(INPUT RECORDS Opens)

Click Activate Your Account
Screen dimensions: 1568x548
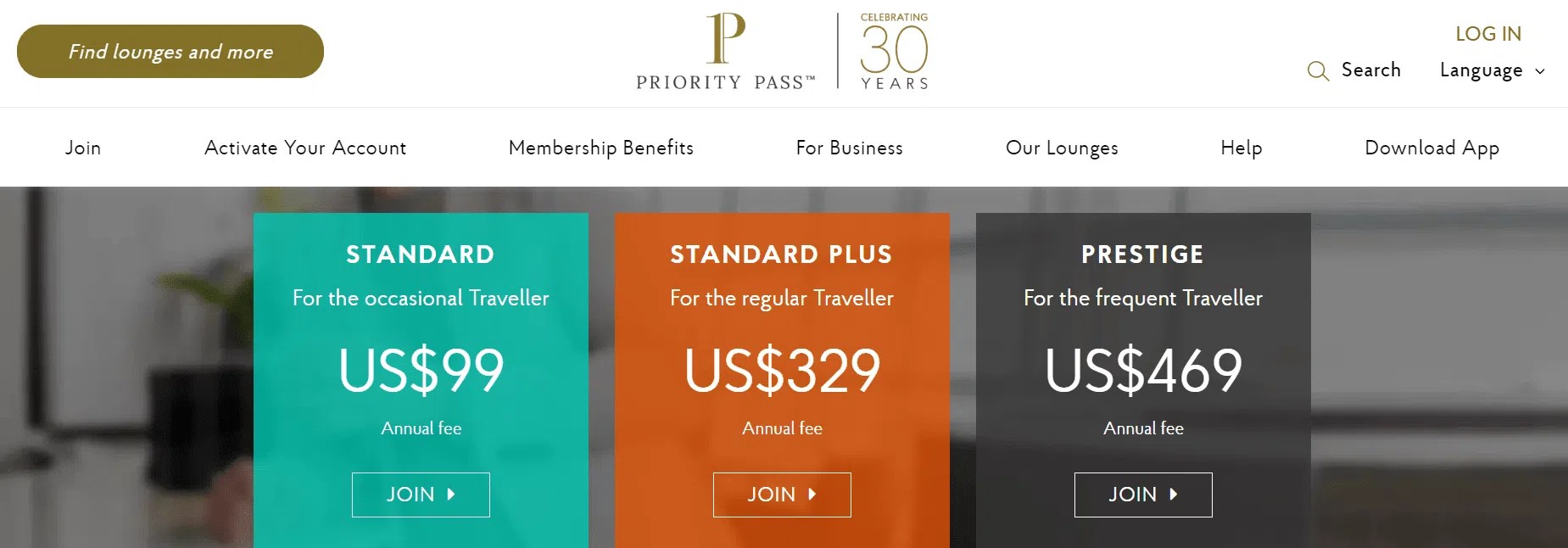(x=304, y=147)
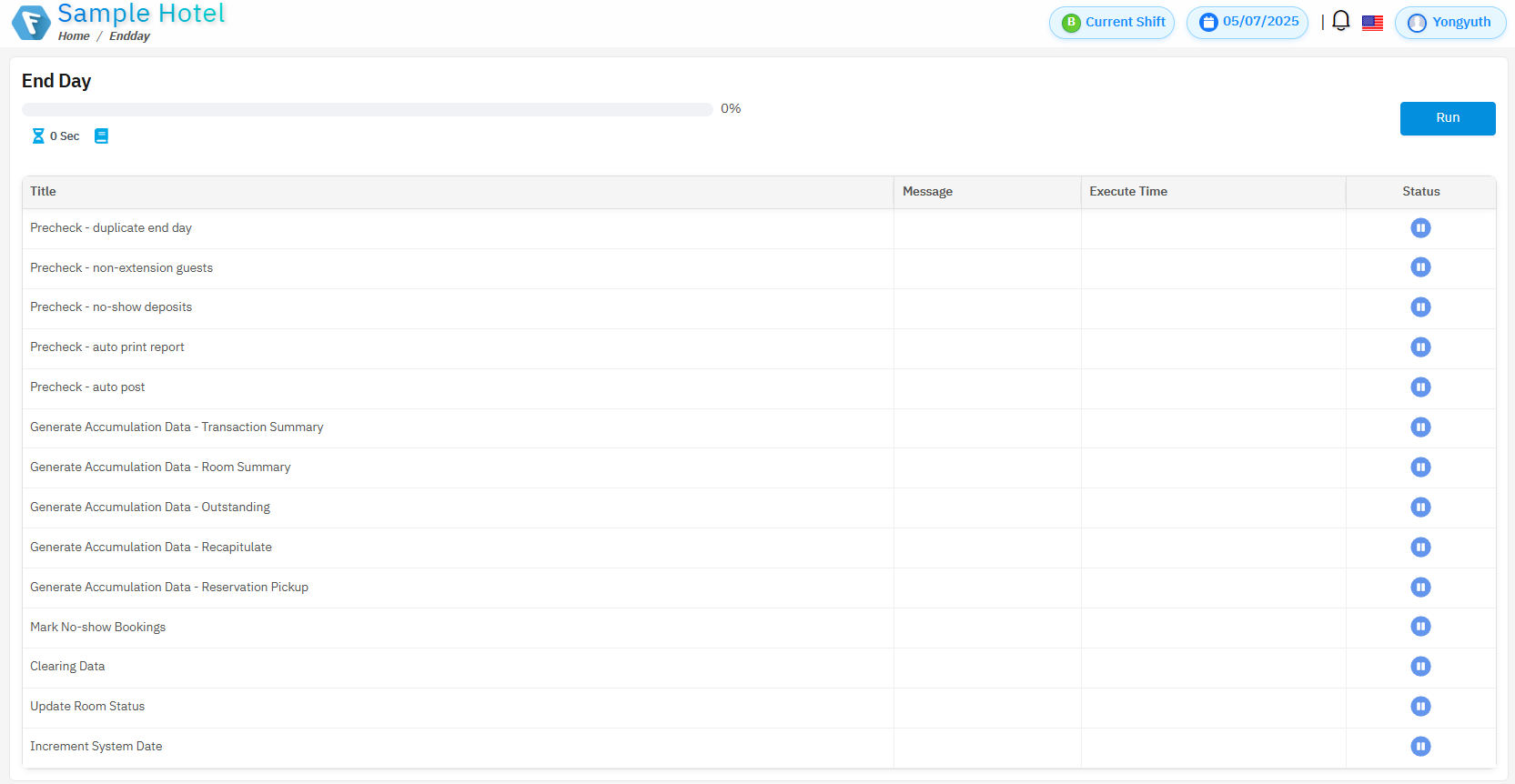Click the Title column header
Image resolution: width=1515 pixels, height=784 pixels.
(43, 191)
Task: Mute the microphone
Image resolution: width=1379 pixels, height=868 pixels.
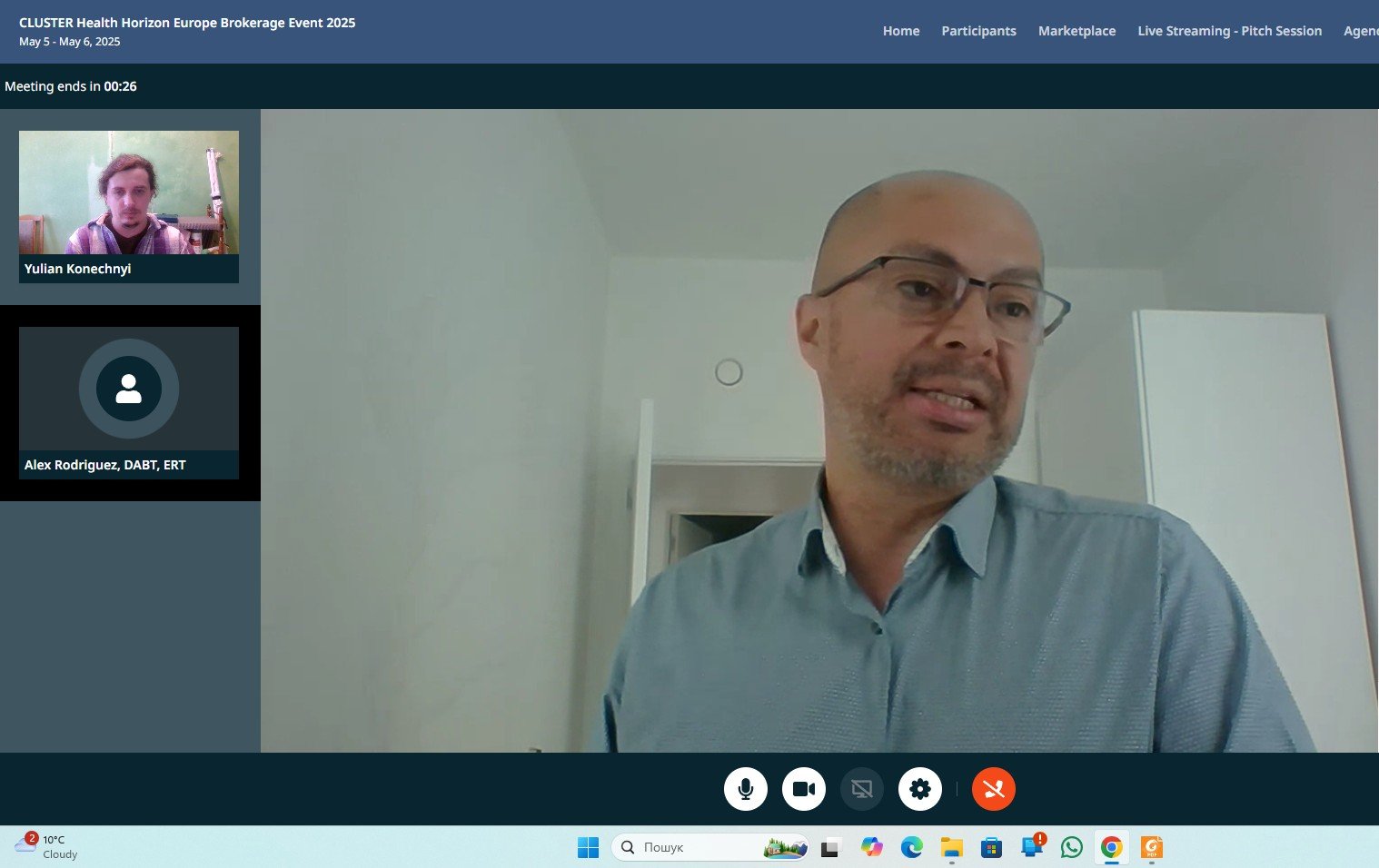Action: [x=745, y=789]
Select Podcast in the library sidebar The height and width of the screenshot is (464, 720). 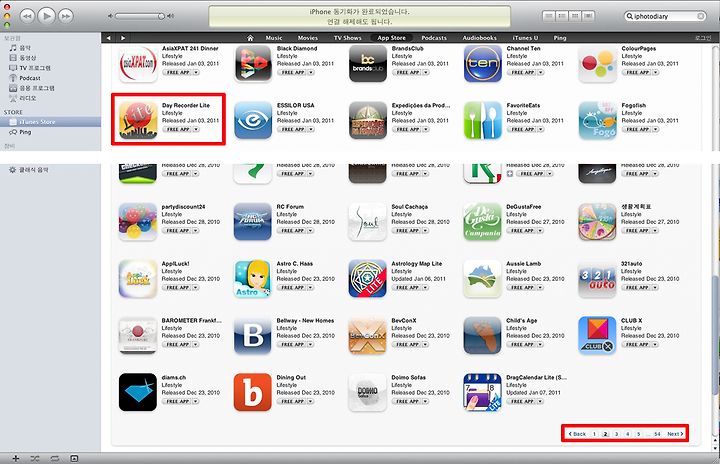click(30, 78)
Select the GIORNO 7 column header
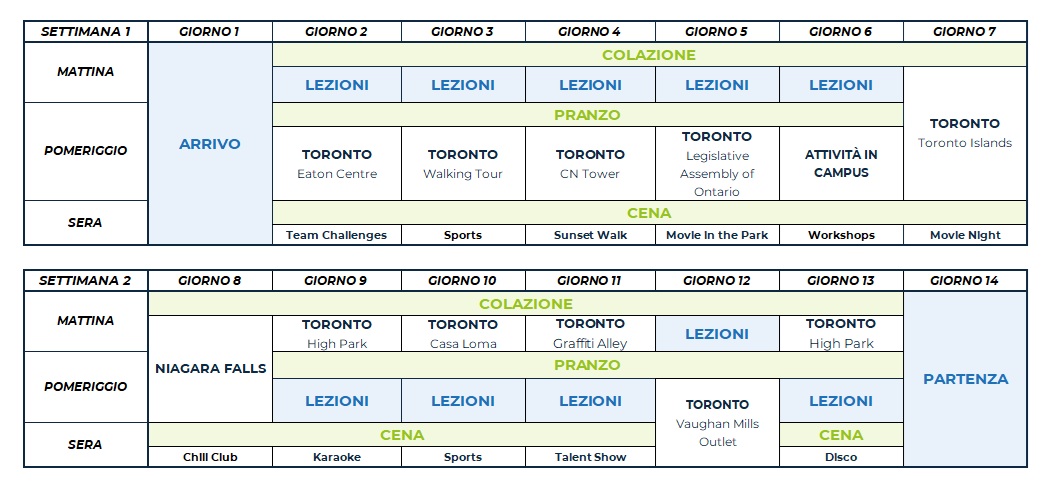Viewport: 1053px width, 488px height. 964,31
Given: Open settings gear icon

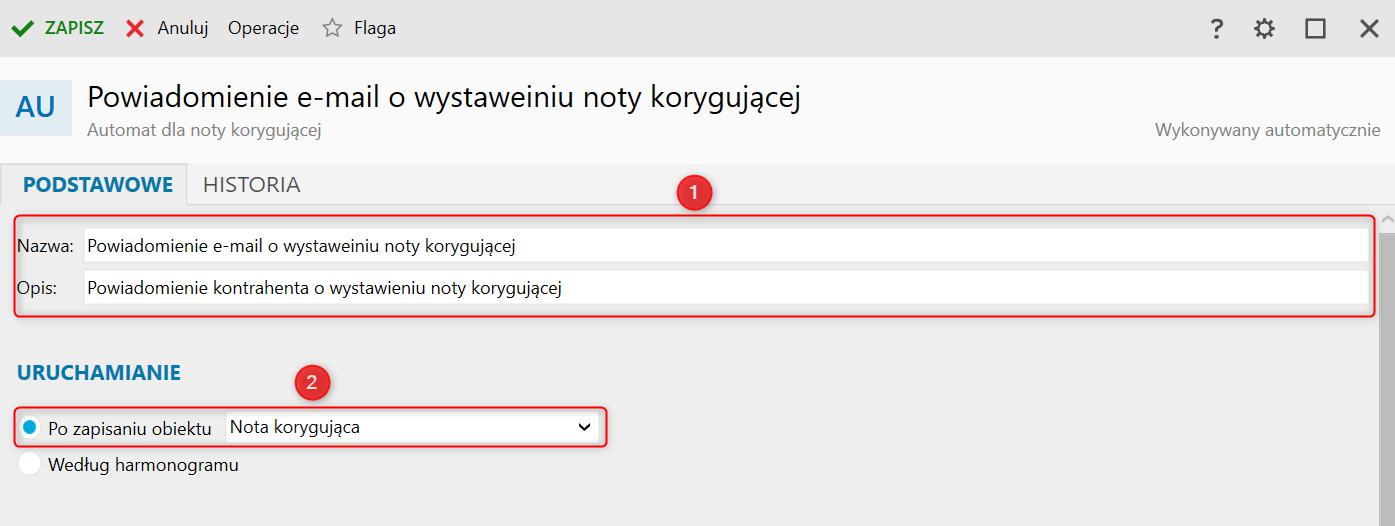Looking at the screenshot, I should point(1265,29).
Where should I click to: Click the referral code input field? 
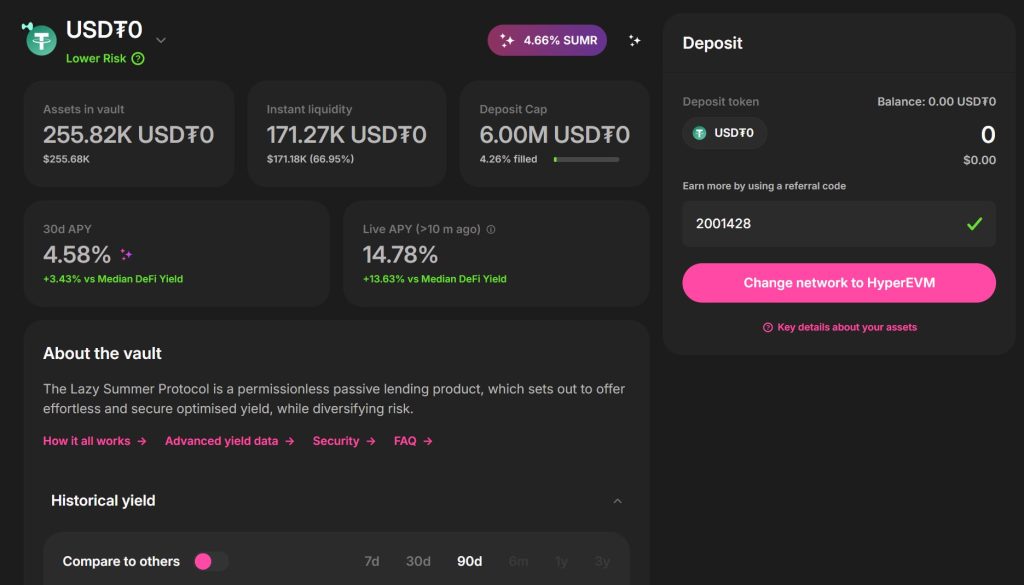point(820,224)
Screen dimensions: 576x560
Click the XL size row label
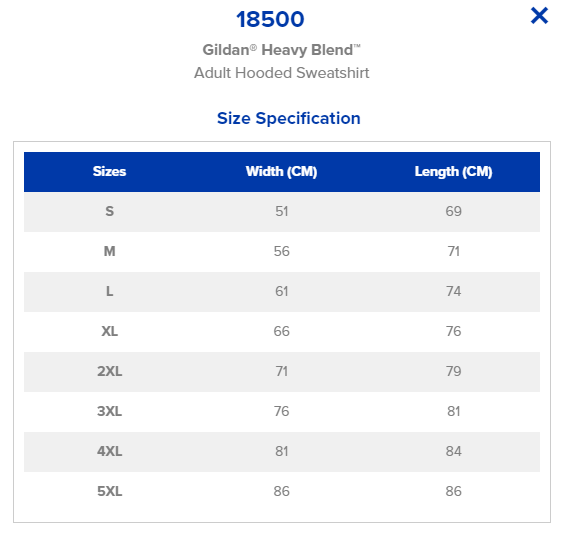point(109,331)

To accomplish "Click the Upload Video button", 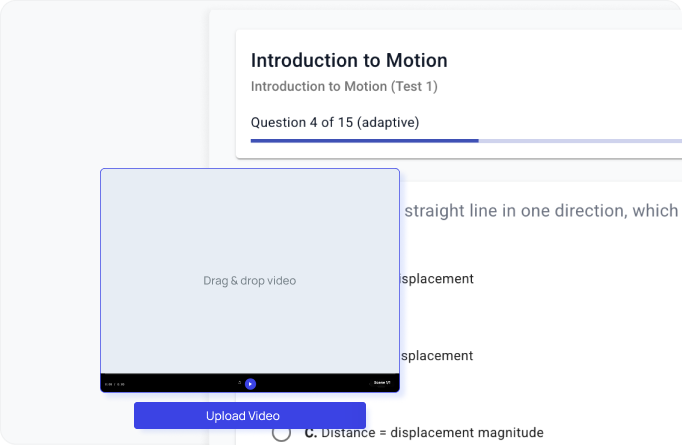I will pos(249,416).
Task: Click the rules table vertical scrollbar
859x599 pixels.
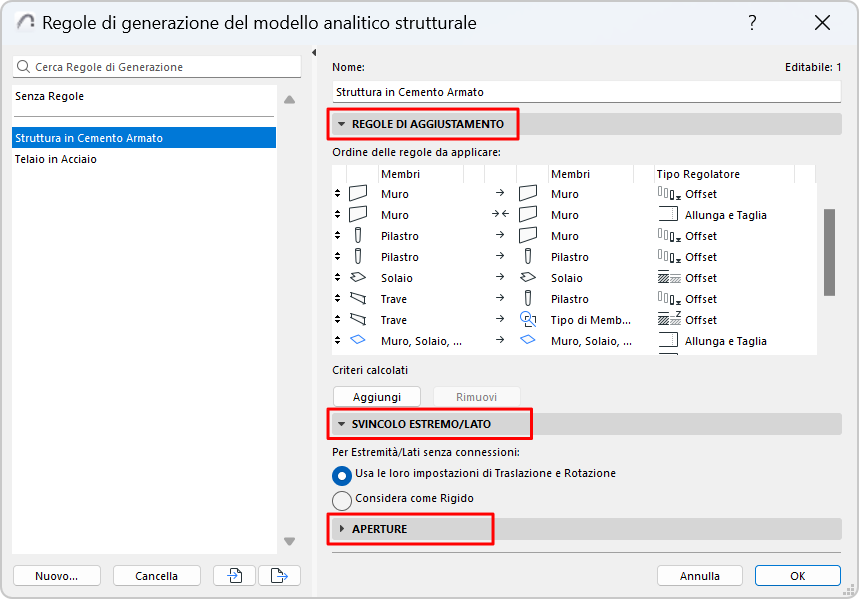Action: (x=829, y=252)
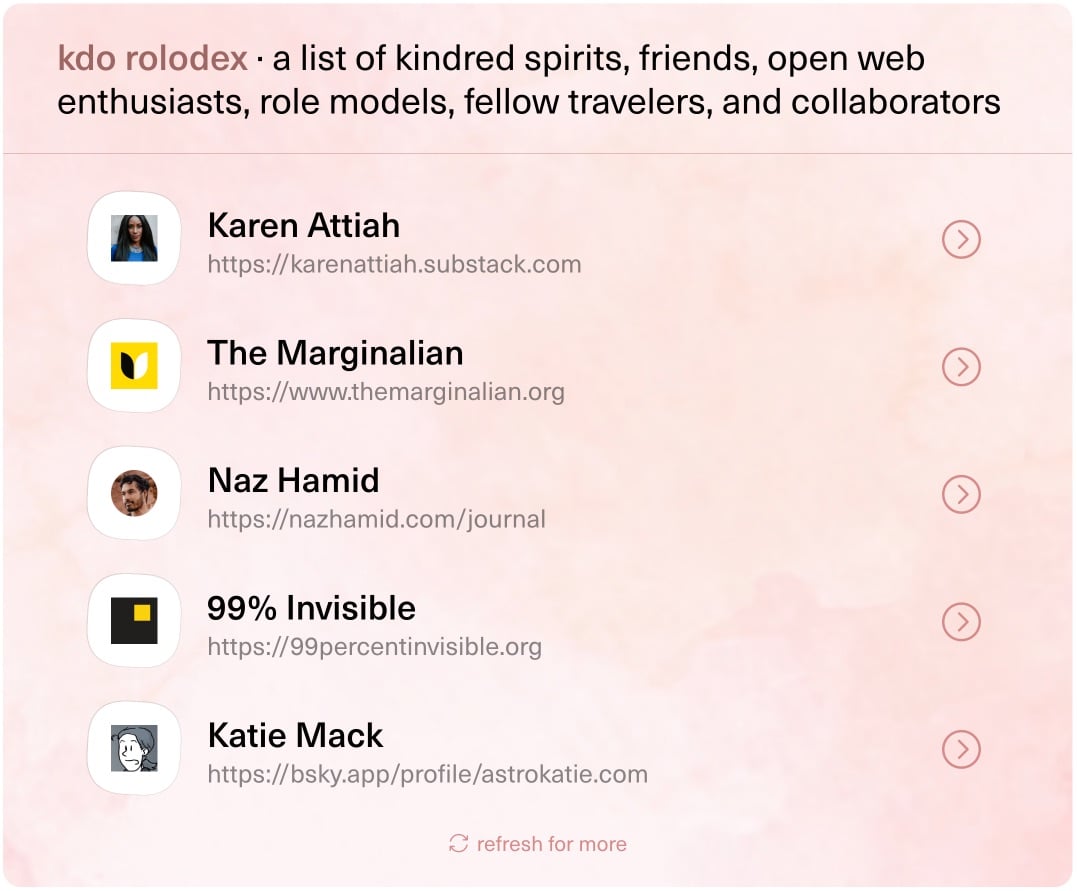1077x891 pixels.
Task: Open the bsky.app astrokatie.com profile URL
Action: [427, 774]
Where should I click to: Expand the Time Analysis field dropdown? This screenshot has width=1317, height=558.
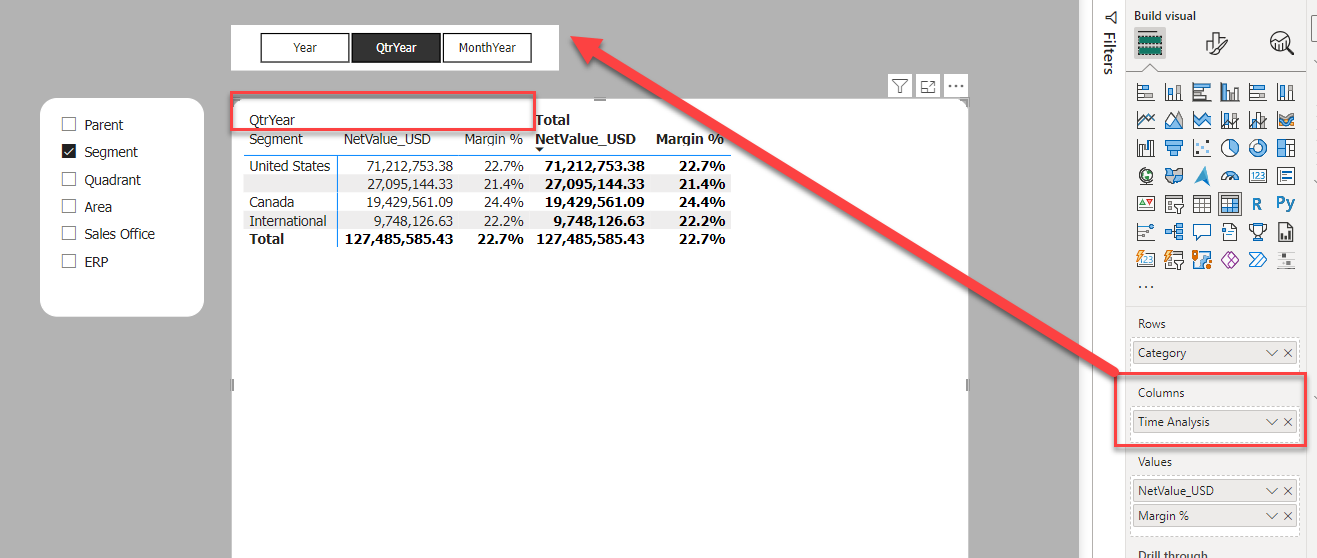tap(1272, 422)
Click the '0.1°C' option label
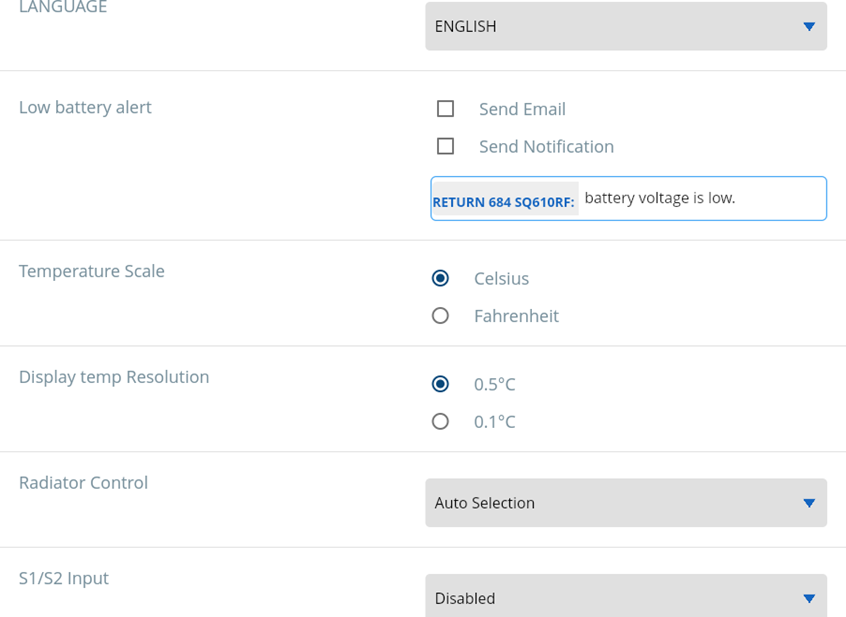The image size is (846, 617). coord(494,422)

(INPUT RECORDS Closes)

EXERCISE OBJECTIVE:
Only lines belong in the copy: transcribe those from the start of the data through the line that contains "Task: Mute the microphone", and skip the pictures.

TASK SOLUTION:
Click Activate Your Account
Screen dimensions: 1568x548
(x=304, y=147)
Click the Title column header
Image resolution: width=1515 pixels, height=784 pixels.
(43, 191)
Task: Mute the microphone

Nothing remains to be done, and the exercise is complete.